TP 134 Validating Self-Reported HIV Status from STD Surveillance Network (SSuN) Enhanced Gonorrhea Interviews: Philadelphia, 2009-2013

Tuesday, June 10, 2014
Exhibit Hall
Robbie Therese Madera, MPH, Division of Disease Control, Philadelphia Departement of Public Health, Philadelphia, PA

Background: Since 2009, Philadelphia has been a recipient of SSuN cooperative agreement funding. SSuN interview questions include: “Have you ever been tested for HIV?” and “What was the result of your last HIV test?”. To identify persons who might have benefitted from partner services in addition to the enhanced surveillance interview, we compared self-reported HIV status to HIV surveillance data.

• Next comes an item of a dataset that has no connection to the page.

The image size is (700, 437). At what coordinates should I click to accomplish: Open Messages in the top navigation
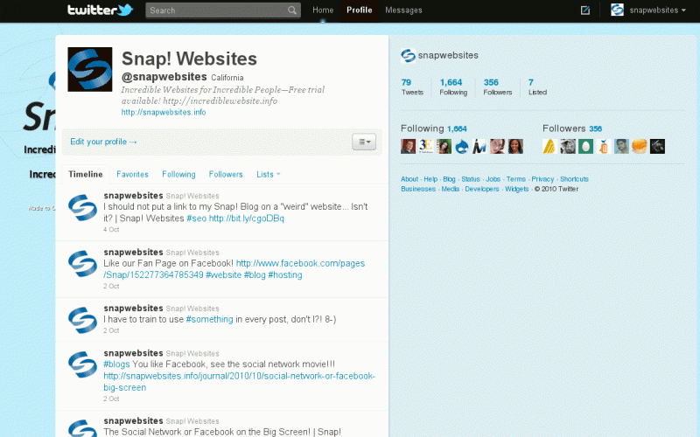pyautogui.click(x=403, y=10)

Methods: Selected GC cases were matched to HIV surveillance data (eHARS) by name and date of birth. HIV status at time of GC diagnosis from eHARS and self-reports from SSuN were compared.

Results: From July 2009 to August 2013, almost 30,000 GC cases were reported in Philadelphia with 2,817 (9%) completing the SSuN interview. Based on the GC SSuN—eHARS match 139 interviewed GC cases either self-reported as HIV positive or were identified in eHARS.  SSuN responses correlated with HIV surveillance data 98%:  HIV positive in both (N=99) and HIV negative/not in eHARS (N=2,678). Those with HIV in both systems were more likely to be older, male ,MSM, and previously diagnosed with GC than those who were reported being HIV negative and were not in eHARS (Age: 30 years versus 23 years; Male: 90% versus 48%; MSM/Males: 83% versus 21%; previous GC: 24% versus 13%). Of the 40 individuals with discordant results, 36 reported being HIV negative but were in eHARS and 4 said they were HIV positive but were not in eHARS.

Conclusions: According to our analysis, HIV positivity among SSuN interviewees was almost 5% (139/2,817). These persons are HIV infected and have had a recent gonorrhea infection, therefore, are candidates for partner services. The majority of responses to this question are valid, but further investigation is needed to understand the discordant responses.